Each entry must appear in the answer exactly as given.

(Records drawn from a dataset)
--

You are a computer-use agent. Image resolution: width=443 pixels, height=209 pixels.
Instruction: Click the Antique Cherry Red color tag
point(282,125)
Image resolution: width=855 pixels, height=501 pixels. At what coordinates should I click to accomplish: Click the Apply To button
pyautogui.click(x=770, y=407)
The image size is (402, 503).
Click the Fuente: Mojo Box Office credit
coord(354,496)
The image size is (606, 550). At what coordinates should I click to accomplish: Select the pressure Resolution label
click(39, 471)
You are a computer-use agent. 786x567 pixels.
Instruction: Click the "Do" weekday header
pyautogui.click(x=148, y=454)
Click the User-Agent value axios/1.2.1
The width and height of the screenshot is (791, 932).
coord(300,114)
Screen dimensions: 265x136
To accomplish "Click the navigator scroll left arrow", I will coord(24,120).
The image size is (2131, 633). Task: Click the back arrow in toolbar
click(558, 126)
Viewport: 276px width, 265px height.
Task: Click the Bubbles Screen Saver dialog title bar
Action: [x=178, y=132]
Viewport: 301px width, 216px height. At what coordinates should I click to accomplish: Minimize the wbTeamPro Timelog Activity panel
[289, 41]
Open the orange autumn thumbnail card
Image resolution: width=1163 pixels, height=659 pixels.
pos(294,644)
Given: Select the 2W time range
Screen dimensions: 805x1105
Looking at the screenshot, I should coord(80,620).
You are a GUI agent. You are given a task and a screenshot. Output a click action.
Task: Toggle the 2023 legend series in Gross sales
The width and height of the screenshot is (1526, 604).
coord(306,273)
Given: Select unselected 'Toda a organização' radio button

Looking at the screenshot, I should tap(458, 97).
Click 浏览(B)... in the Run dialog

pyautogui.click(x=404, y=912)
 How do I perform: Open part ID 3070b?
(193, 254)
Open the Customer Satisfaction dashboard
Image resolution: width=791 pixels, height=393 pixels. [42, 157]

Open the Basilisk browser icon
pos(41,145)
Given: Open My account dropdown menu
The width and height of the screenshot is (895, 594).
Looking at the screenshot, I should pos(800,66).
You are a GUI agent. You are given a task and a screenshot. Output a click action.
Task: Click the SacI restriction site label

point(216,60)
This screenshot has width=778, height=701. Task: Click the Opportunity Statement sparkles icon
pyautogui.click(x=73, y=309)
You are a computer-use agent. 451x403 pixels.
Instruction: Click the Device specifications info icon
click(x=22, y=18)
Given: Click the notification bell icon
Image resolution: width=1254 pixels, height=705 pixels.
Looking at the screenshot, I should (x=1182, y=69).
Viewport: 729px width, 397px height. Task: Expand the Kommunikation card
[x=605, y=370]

--

• **Exercise answer**
You are a computer-use agent. Image resolution: width=443 pixels, height=209 pixels.
Instruction: Click the Antique Cherry Red color tag
point(282,125)
Image resolution: width=855 pixels, height=501 pixels. At what coordinates should I click to accomplish: Click the Apply To button
pyautogui.click(x=770, y=407)
The image size is (402, 503).
Click the Fuente: Mojo Box Office credit
coord(354,496)
The image size is (606, 550). At what coordinates should I click to accomplish: Select the pressure Resolution label
click(39, 471)
You are a computer-use agent. 786x567 pixels.
Instruction: Click the "Do" weekday header
pyautogui.click(x=148, y=454)
Click the User-Agent value axios/1.2.1
The width and height of the screenshot is (791, 932).
coord(300,114)
Screen dimensions: 265x136
To accomplish "Click the navigator scroll left arrow", I will coord(24,120).
The image size is (2131, 633). Task: Click the back arrow in toolbar
click(558, 126)
Viewport: 276px width, 265px height.
Task: Click the Bubbles Screen Saver dialog title bar
Action: [x=178, y=132]
Viewport: 301px width, 216px height. At what coordinates should I click to accomplish: Minimize the wbTeamPro Timelog Activity panel
[289, 41]
Open the orange autumn thumbnail card
Image resolution: width=1163 pixels, height=659 pixels.
pos(294,644)
Given: Select the 2W time range
Screen dimensions: 805x1105
Looking at the screenshot, I should coord(80,620).
You are a GUI agent. You are given a task and a screenshot. Output a click action.
Task: Toggle the 2023 legend series in Gross sales
The width and height of the screenshot is (1526, 604).
coord(306,273)
Given: Select unselected 'Toda a organização' radio button

Looking at the screenshot, I should tap(458, 97).
Click 浏览(B)... in the Run dialog

pyautogui.click(x=404, y=912)
 How do I perform: Open part ID 3070b?
(193, 254)
Open the Customer Satisfaction dashboard
Image resolution: width=791 pixels, height=393 pixels. [42, 157]

Open the Basilisk browser icon
pos(41,145)
Given: Open My account dropdown menu
The width and height of the screenshot is (895, 594).
Looking at the screenshot, I should pos(800,66).
You are a GUI agent. You are given a task and a screenshot. Output a click action.
Task: Click the SacI restriction site label

point(216,60)
This screenshot has width=778, height=701. Task: Click the Opportunity Statement sparkles icon
pyautogui.click(x=73, y=309)
You are a computer-use agent. 451x403 pixels.
Instruction: Click the Device specifications info icon
click(x=22, y=18)
Given: Click the notification bell icon
Image resolution: width=1254 pixels, height=705 pixels.
Looking at the screenshot, I should (x=1182, y=69).
Viewport: 729px width, 397px height. Task: Expand the Kommunikation card
[x=605, y=370]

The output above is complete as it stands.